For the first time, a standard psychological test used by clinicians worldwide in the evaluation and treatment of adults will be administered to a machine-based artificial personality.The test is known as the MMPI-2 (Minnesota Multiphasic Personality Inventory).Developed as a specialized psychological test for the measurement of psychopathology, the MMPI has been the preferred psychosocial diagnostic instrument among clinicians for the past 50 years.
Originally published in 1940 by Hathaway and McKinley, MMPI has been implemented in many clinical and non-clinical contexts, including medical, educational, medicolegal and organizational settings. A restandardisation and partial revision of the MMPI resulted in the publication of the MMPI-2 in 1989.
GAC (Generic Artificial Consciousness -- pronounced "Jack") is the artificial personality being developed at the Mindpixel Digital Mind Modeling Project with the collaboration of nearly 40,000 Internet users from more than 200 countries worldwide.
GAC will be evaluated using the MMPI-2 over the next several months to assess its learning of human consensus experience from the Mindpixel project's large and diverse group of users from many different cultures.
The test will be supervised and interpreted by Dr. Robert Epstein, one of the world's leading experts on human and machine behavior.
"Nothing like this has ever been attempted," said Epstein. "We're evaluating thousands of people worldwide as if they were one collective individual."
"We don't know if it is possible to build a normal personality out of millions of little pieces. This experiment will tell us how reasonable the idea is," Epstein added.
In the nearly one year the project has been online, Mindpixel's Internet contributors have made nearly 8 million individual measurements of more than 355,000 individual items of human consensus experience.
The project's organizers hope that they will gain enough information by the time the project's data collection phase is complete (2010) to build a highly accurate statistical model of an average human mind which they hope can be used as a foundation for true artificial consciousness.
One of the world's leading experts on human and machine behavior, Robert Epstein received his doctorate in psychology at Harvard University in 1981. He is Editor-in-Chief of Psychology Today magazine and University Research Professor at United States International University in San Diego.
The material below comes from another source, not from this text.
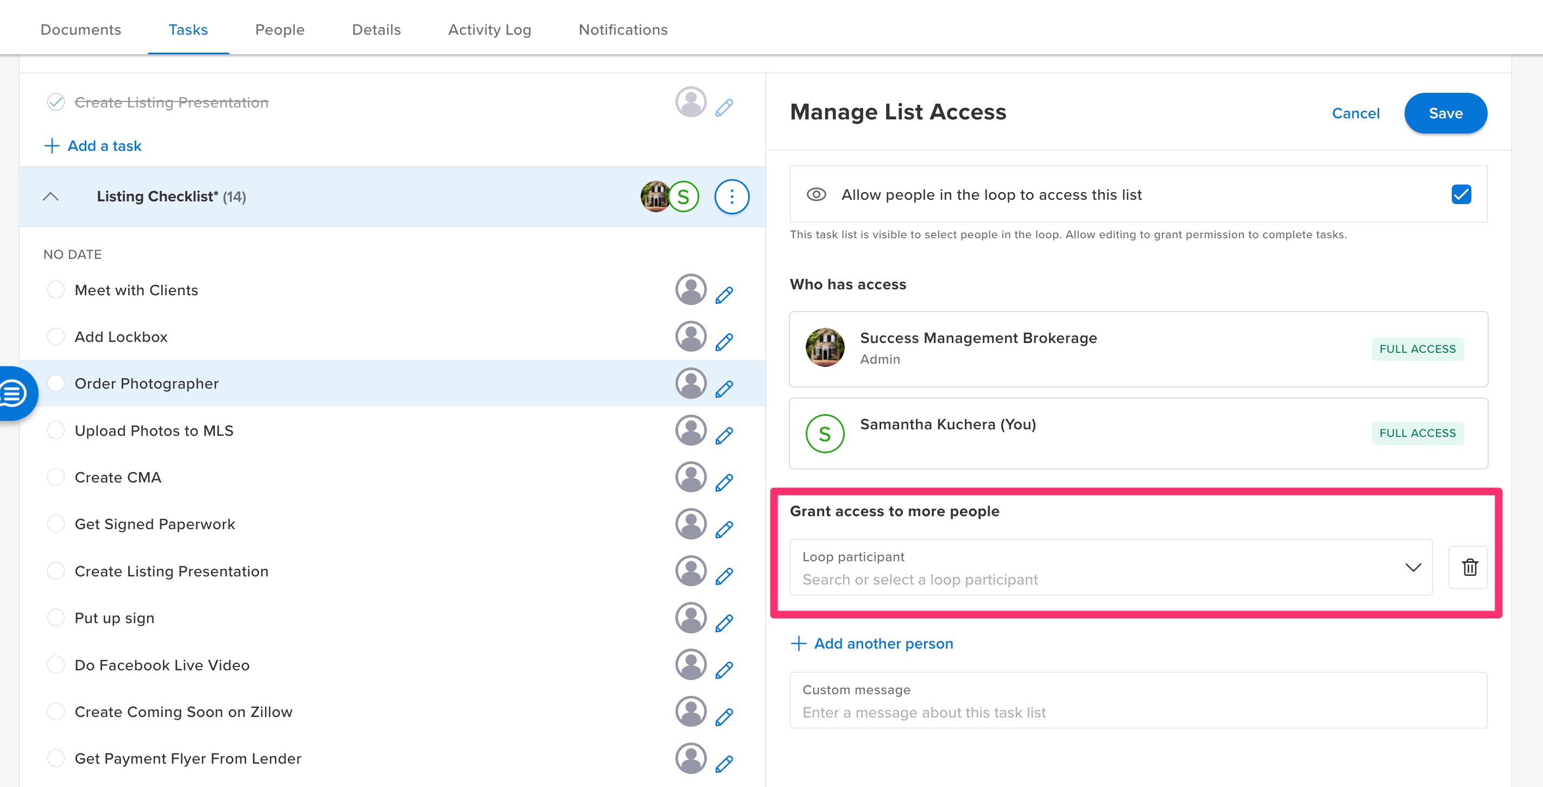
Task: Open the Loop participant dropdown
Action: click(1414, 567)
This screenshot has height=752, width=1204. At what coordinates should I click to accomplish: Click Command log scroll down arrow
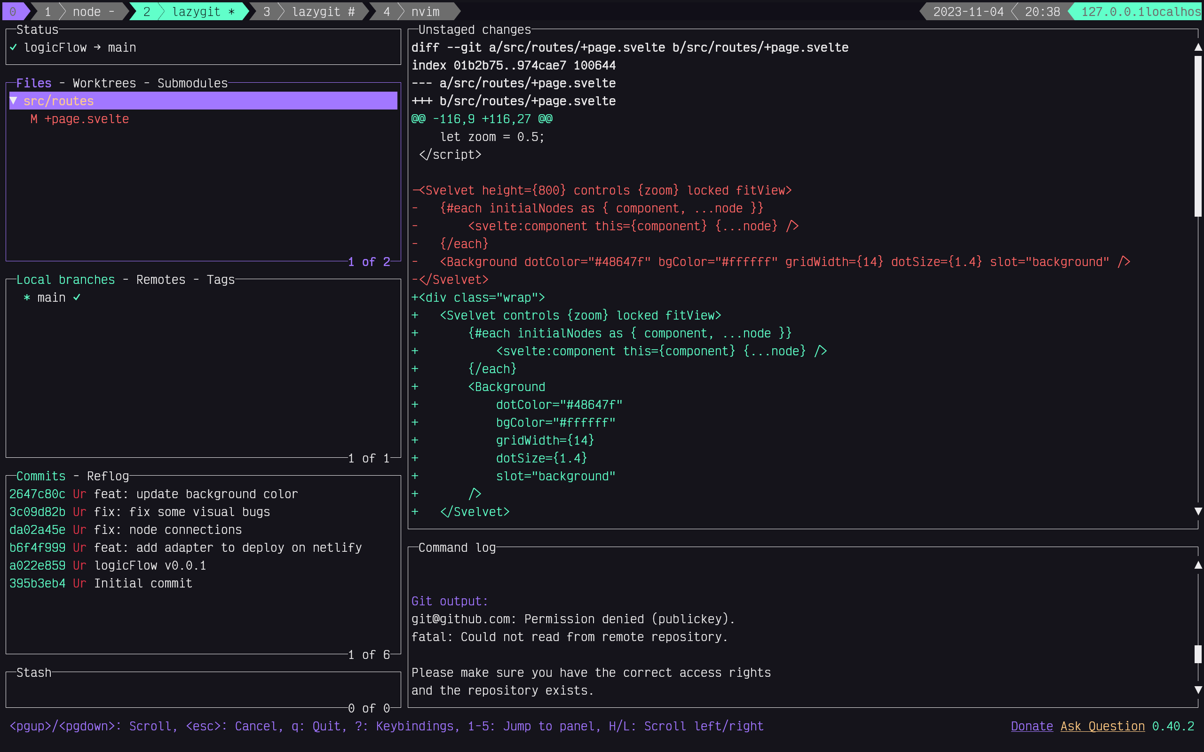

He is also the founder and Director Emeritus of the Cambridge Center for Behavioral Studies in Massachusetts and Adjunct Professor of Psychology at San Diego State University. He was also the former director of the famed Loebner Prize competition in Artificial Intelligence.
The Mindpixel Digital Mind Modeling Project was launched on July 6, 2000. It is the world's largest Artificial Intelligence effort, with nearly 40,000 contributing members in more than 200 countries.